Epoca/EpocaO Téla Nón apurou que a viagem relâmpago de Rafael Branco para Luanda num voo privado aconteceu nas primeiras horas do último domingo. Não é conhecida a agenda de Rafael Branco em Angola. O líder do MLSTP/PSD já anunciou que o Presidente da República Fradique de Menezes já aceitou o seu nome como Primeiro Ministro do próximo governo. Segundo Rafael Branco, o Chefe de Estado são-tomense enviou uma carta ao MLSTP/PSD confirmando a indigitação. Em declarações ao Téla Nón o futuro Primeiro Ministro garantiu que já foi entregue ao Presidente da República a estrutura do governo e os nomes dos respectivos ministros. O decreto presidencial é que ainda não foi publicado. 

O próximo governo terá 12 membros. Chefiado por Rafael Branco, o executivo contará com 6 pastas ministeriais do MLSTP/PSD e 5 do PCD. A estrutura e os nomes do próximo governo já estão nas mãos do Presidente da República desde o último sábado, garantiu para o Téla Nón o líder do MLSTP/PSD Rafael Branco. Com sustentabilidade parlamentar assegurada, Rafael Branco, diz que está tudo preparado para começar a governar São Tomé e Príncipe. A coligação dos dois partidos corresponde a 30 deputados no parlamento de 55 assentos.

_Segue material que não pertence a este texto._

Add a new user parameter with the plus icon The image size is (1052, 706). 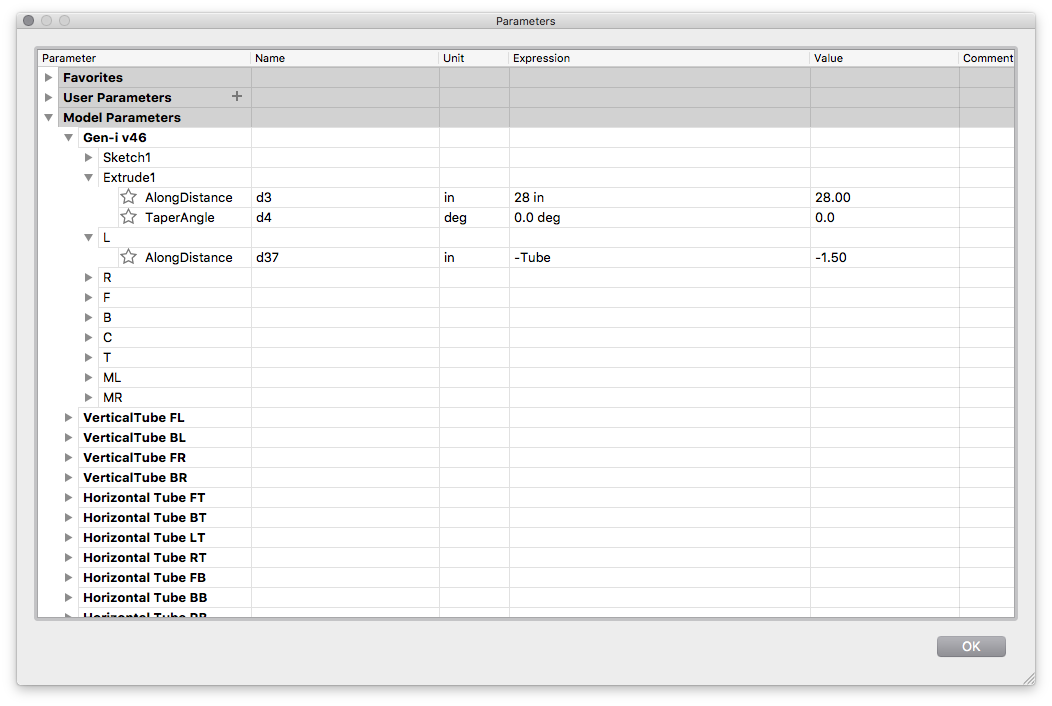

O Novo Rumo que também tem 1 assento, deverá aliar-se ao novo executivo.

Por isso mesmo Rafael Branco, rejeitou a última proposta do MDFM e da ADI, para que o Presidente da República reabre-se negociações no sentido de criar um governo de Unidade Nacional. Uma proposta que já estava na mesa das negociações durante vários dias e que não gerou consenso entre os 4 partidos políticos. O Primeiro Ministro Indigitado não aceita a marcha atrás que os dois partidos políticos pretendem impor no processo. 

Ainda mais quando para além das declarações públicas feitas por Fradique de Menezes, anunciando a decisão de convidar o MLSTP/PSD para formar governo, Rafael Branco tem nas mãos a carta do Presidente da República que aceitou o nome escolhido pelo partido. « O MLSTP acaba de receber uma carta de sua excelência o senhor Presidente da República a dizer que aceitava o nome proposto pelo MLSTP para chefia do governo e que nesta carta o senhor Presidente indigitava o cidadão Joaquim Rafael Branco para formar governo», reforçou Rafael Branco. 

O partido que perdeu as eleições legislativas de 2006, diz que não pediu para ser governo. A sua indigitação foi resultado da grave crise no seio da família da mudança, sobretudo entre o MDFM e o PCD, ao ponto do MDFM ter posto fim a coligação vencedora das eleições. «O MLSTP não pediu para ir para o governo. O MLSTP numa primeira posição queria eleições antecipadas. Quando todo o país se manifestou em não querer eleições antecipadas o MLSTP tentou juntamente com outros partidos que houvesse uma solução governativa. Quando tudo falhou e quando se chamou o MLSTP a assumir as suas responsabilidades nós assumimos a nossa responsabilidade de peito aberto», explicou. 

O MLSTP/PSD que disse estar sereno e tranquilo a espera do decreto presidencial que nomeia o novo governo, viu o seu líder e futuro Primeiro Ministro Rafael Branco, abandonar o país no último domingo num voo privado oriundo de Luanda. Angola foi o destino de Rafael Branco. Na capital do país vizinho, ou talvez, na sede do partido no poder em Angola, o líder do MLSTP/PSD deverá estabelecer contactos e acertar estratégias. 

Segundo fonte do Téla Nón a sombra de Luanda, Rafael Branco, deverá seguir viagem para Lisboa a fim de tratar de questões pessoais, ao que tudo indica ligadas a documentos de identificação, disse a fonte. O advogado Adelino Izidro que é membro da direcção do MLSTP e dois outros deputados do partido ligados ao mundo financeiro e empresarial, já estão em Lisboa desde última semana, também a espera do líder, acrescentou a fonte.